Wednesday, February 12, 2014

Astrology is not science

The fault, dear Brutus, is not in our stars,
But in ourselves, that we are underlings.
-- Wm. Shakespeare, Julius Caesar, Act I.

I was born on October 15, which means that according to the astrology of the ancient Greeks, my star sign is Libra.

And everything in the preceding paragraph is meaningless.

The concept of astrology holds that the path of a person's life is dependent upon the particular arrangement of astronomical bodies, both at the person's birth and through that person's life.  Because of rigorous study of the subject by actual scientists, applying the scientific method, it can be safely said that astrology is utter bunkum, a pseudoscience that preys upon hopeful and desperate minds.

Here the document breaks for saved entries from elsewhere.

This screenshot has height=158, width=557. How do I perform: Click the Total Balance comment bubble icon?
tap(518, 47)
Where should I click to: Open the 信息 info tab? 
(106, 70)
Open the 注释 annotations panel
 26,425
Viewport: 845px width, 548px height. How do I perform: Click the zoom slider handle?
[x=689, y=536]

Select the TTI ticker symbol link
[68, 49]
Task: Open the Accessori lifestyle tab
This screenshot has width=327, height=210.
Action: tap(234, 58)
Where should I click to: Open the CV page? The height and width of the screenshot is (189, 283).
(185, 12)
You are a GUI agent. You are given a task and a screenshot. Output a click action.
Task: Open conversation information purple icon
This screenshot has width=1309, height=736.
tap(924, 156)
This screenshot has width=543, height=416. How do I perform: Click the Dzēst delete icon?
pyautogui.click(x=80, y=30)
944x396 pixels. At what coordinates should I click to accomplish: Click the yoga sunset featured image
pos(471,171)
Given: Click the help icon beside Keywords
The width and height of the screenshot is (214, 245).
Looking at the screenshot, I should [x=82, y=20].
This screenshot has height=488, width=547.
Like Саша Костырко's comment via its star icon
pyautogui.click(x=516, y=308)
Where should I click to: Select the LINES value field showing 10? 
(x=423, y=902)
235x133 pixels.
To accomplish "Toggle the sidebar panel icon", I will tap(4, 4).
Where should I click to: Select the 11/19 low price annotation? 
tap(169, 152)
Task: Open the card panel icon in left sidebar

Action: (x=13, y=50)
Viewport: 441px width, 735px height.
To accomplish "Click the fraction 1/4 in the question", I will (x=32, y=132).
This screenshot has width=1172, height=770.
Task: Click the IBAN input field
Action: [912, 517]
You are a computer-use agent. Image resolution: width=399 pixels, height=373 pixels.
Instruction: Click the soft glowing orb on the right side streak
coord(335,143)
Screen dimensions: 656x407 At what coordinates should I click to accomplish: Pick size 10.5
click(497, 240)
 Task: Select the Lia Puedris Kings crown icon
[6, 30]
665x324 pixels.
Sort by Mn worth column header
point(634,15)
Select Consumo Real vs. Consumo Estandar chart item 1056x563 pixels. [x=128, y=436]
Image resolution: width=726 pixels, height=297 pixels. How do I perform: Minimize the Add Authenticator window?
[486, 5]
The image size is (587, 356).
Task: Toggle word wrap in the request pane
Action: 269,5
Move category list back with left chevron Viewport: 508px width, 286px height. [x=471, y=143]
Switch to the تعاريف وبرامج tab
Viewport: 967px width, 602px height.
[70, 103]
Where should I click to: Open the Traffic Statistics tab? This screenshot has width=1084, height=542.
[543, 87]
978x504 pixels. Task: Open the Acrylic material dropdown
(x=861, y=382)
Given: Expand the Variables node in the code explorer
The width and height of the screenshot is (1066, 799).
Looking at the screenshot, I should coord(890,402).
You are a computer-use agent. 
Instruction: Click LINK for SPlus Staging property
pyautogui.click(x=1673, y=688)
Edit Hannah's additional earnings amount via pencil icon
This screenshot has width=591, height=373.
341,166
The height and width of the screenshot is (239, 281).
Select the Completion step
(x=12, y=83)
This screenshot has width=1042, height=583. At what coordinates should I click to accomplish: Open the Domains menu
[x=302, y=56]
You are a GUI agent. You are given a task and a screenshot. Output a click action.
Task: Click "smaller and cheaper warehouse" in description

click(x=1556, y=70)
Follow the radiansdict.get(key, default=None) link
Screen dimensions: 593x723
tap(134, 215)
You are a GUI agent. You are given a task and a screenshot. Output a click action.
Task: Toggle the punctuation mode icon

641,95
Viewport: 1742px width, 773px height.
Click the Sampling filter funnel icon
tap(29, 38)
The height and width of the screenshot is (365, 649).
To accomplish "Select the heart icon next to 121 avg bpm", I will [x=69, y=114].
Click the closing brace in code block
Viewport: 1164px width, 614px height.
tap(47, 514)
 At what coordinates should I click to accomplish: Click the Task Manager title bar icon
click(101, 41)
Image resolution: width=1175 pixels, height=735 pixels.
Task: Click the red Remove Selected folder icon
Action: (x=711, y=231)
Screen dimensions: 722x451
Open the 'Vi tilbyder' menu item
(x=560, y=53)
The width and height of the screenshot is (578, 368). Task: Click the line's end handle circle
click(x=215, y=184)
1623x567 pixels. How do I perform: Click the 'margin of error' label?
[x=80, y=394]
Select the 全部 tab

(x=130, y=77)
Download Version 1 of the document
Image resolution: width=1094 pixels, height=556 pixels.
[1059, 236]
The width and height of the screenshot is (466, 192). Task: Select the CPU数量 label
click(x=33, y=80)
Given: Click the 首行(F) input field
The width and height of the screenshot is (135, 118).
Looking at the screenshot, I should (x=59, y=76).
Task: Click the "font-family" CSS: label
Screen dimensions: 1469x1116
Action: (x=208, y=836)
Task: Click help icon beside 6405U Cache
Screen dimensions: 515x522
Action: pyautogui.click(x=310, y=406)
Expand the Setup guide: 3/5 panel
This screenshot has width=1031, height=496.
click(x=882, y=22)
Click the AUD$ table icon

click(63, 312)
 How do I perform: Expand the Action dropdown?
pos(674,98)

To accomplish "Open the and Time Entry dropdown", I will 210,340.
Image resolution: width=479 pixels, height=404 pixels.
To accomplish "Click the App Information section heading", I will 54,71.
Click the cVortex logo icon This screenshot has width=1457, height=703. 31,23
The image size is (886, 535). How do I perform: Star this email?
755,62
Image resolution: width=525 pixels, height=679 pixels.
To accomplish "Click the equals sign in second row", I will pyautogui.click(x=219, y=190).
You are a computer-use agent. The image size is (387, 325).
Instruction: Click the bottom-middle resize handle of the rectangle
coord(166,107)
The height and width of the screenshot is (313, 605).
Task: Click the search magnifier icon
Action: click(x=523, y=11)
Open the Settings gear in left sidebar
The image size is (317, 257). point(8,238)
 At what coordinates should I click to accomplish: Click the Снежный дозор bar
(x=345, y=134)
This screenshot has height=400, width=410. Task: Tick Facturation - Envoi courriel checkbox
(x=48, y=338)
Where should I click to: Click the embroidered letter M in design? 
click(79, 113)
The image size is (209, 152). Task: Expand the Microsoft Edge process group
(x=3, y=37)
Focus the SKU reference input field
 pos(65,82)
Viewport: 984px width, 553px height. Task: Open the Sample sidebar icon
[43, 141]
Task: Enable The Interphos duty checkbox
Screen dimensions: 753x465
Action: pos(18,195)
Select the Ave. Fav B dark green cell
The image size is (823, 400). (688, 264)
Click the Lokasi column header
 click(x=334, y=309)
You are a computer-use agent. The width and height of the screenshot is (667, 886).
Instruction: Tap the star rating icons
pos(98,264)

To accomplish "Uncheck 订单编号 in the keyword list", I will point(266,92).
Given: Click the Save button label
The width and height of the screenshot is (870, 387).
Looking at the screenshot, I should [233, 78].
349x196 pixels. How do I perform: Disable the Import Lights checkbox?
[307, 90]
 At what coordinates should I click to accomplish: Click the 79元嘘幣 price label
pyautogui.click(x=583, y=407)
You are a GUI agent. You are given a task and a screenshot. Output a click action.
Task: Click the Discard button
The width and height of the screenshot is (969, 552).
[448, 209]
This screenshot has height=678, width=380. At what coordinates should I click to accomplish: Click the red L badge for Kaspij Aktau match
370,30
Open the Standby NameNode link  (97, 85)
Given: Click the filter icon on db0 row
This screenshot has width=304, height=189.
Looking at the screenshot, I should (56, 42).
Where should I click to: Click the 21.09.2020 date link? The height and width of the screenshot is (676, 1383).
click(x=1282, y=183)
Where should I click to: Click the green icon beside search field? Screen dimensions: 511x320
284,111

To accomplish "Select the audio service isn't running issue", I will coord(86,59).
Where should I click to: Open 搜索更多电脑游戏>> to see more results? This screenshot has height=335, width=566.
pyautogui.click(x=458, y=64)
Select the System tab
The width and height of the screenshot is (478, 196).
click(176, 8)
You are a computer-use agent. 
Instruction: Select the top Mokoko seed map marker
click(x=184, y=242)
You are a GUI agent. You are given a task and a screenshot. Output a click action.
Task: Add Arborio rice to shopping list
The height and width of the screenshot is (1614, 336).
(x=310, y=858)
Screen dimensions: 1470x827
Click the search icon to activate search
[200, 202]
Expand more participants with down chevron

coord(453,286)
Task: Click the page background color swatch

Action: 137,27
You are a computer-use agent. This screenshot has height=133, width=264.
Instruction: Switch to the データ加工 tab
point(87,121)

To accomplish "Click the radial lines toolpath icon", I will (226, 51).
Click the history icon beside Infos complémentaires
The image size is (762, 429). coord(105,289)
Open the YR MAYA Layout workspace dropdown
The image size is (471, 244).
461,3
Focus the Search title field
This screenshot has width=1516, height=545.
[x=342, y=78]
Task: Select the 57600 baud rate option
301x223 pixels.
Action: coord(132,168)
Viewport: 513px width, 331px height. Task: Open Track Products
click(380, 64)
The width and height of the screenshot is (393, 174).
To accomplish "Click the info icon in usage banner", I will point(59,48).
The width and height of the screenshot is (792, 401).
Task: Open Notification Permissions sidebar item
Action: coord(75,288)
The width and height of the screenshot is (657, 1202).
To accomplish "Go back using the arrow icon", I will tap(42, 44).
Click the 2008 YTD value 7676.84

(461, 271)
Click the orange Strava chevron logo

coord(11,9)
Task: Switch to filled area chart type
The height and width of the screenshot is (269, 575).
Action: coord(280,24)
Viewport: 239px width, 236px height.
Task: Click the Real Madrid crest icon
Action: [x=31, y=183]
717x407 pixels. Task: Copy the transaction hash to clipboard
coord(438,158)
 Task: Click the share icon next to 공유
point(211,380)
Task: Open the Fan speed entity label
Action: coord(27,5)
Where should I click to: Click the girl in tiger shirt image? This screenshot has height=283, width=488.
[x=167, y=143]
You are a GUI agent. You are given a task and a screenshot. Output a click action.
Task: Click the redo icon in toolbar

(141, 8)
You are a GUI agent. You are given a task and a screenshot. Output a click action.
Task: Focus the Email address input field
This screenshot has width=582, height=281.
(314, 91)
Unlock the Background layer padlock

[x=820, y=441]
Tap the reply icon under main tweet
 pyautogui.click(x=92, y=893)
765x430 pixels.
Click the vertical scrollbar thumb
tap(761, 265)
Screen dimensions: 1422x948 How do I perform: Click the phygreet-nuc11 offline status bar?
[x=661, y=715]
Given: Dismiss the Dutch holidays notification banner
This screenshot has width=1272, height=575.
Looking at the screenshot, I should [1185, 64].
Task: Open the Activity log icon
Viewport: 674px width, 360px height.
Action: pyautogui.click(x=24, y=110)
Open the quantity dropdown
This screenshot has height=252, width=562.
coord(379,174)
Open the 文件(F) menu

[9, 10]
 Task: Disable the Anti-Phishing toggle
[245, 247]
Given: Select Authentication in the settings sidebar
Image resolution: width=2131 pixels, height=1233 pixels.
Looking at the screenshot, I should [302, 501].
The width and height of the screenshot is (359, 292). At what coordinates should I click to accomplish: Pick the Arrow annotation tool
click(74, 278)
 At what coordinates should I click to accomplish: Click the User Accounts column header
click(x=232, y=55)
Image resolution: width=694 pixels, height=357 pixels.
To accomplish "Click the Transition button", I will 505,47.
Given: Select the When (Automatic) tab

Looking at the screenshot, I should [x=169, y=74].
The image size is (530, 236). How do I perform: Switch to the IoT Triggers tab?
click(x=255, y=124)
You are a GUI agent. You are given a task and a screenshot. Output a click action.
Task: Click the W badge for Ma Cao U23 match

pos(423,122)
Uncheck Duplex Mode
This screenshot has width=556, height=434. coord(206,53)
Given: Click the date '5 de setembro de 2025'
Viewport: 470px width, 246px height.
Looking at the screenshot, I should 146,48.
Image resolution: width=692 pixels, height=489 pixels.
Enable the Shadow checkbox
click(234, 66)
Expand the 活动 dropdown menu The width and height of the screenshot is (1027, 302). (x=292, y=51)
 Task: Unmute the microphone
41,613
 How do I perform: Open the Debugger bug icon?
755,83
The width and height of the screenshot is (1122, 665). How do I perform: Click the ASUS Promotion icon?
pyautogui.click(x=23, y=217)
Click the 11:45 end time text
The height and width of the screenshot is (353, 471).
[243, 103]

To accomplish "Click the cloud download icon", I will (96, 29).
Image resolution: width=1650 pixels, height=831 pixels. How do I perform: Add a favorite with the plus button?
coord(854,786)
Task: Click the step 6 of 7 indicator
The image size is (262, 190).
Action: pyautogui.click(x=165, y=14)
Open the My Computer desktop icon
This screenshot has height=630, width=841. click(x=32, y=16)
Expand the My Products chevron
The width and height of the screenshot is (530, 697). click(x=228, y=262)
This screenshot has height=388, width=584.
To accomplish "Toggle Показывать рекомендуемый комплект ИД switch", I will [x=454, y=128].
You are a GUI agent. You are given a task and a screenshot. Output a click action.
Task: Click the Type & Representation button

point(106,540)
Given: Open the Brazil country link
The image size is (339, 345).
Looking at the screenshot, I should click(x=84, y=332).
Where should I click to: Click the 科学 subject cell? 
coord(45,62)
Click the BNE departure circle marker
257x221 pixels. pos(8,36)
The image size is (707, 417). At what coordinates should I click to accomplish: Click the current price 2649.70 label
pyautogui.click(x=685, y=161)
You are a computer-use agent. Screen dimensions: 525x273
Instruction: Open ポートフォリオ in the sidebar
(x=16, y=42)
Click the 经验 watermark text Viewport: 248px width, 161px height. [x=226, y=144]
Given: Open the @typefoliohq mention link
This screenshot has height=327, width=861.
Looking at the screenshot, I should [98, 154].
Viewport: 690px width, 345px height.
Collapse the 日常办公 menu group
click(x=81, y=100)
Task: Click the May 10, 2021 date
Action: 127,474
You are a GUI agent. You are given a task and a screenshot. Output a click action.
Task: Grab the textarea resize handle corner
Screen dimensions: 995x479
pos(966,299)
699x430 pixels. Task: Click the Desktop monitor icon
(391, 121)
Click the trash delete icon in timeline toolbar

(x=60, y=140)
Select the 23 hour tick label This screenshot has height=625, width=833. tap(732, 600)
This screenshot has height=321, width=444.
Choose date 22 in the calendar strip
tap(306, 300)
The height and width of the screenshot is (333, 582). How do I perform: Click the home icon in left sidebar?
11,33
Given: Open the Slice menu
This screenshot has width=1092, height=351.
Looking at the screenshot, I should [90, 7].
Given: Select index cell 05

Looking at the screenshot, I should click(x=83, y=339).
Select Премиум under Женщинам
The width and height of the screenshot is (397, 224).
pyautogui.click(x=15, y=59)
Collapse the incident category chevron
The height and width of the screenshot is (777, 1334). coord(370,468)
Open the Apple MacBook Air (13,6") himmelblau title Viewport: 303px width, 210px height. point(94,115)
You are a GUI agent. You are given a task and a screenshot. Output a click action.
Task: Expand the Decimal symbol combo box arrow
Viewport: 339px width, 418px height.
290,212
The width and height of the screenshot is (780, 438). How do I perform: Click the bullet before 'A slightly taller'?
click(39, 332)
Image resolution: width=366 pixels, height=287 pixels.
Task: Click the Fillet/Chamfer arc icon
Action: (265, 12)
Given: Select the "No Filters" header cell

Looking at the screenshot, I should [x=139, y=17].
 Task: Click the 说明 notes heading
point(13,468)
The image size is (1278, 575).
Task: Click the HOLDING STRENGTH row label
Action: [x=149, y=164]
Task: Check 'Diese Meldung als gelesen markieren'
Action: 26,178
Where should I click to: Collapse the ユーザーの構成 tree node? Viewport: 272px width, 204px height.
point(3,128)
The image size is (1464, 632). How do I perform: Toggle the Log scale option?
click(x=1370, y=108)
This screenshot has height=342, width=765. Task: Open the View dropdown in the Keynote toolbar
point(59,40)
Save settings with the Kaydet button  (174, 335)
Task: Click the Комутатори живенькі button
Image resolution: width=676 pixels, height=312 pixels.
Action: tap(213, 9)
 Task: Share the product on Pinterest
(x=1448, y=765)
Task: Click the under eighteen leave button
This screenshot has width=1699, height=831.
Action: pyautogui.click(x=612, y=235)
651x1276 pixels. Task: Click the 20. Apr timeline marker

A survey released today by the National Science Foundation found that 58% of young adult Americans, those aged 18-24, believe that astrology is either "very" or "sort of" scientific.  I suppose some of that number can be chalked up to ignorance, and some of it can be explained by immaturity.  For some people, a certain number of trips around the sun--obviously a larger number than 24--are required for them to figure out the way the world works.  Some of these people are the same ones who believe that you can make big money stuffing envelopes (just put $20 in an envelope and send for our pamphlet on how to do so) or who buy universal life insurance policies at inflated rates from questionable companies (no health questions asked!).  That is to say, they have a certain level of gullibility that will almost certainly wear off once they've been burned a few times by experience.

But can we really blame them?  The daily horoscope can be found in almost every daily newspaper, on countless websites and Facebook apps.  The fact that it so available must mean it has credibility, right?  I mean, if it were fraudulent, the government would shut it down, right?

There is a point at which critical thinking has to become a required skill for living.  As an exercise in critical thinking and investigation, I went a few minutes ago to horoscope.com and clicked on "Libra."  This is what it told me to expect, along with the approximately 583 million other humans who share my star sign:

Success and good fortune might be in the wind for you today, Libra. Whatever it is will probably have you feeling especially elated and satisfied with your accomplishments. You'll want to tell everyone, but this could prove frustrating since some of the people you want to tell might not be reachable today. Hold off on spreading the word until you can inform those closest to you. You'll need and want their support.
Note the use of "might" (twice), "probably," and "could," all of which make this "prediction" utterly incapable of being wrong.  If I don't experience success and good fortune today, then that is meaningless, because the horoscope merely said it was possible, not that it would definitely happen.

And this astrologer couldn't even be bothered to be specific about what was going to happen.  "Whatever it is" could be that I will win the Powerball jackpot, or it could be that I will have an exceptionally satisfying bowel movement.  I must admit, however, that the latter option is unlikely to be the subject of this particular horoscope, because I can't think of anyone I would want to tell about that.

You know what I'd like to see?  A newspaper that prints yesterday's horoscopes alongside some statistics that show how accurate it was for those to whom it applied.

The reality is that astrology tells us nothing about the future; it tells us nothing about our personalities or our tendencies.  It is so nonspecific that it could literally mean anything, as my horoscope today proves.  Does anyone really think that it's possible to make a correct prediction that would apply to more than a half-billion people (but only them), or that such a prediction would be genuinely meaningful?

Astrology survives, and apparently thrives, because of the number of people who are unwilling or unable to think.  That's genuinely sad.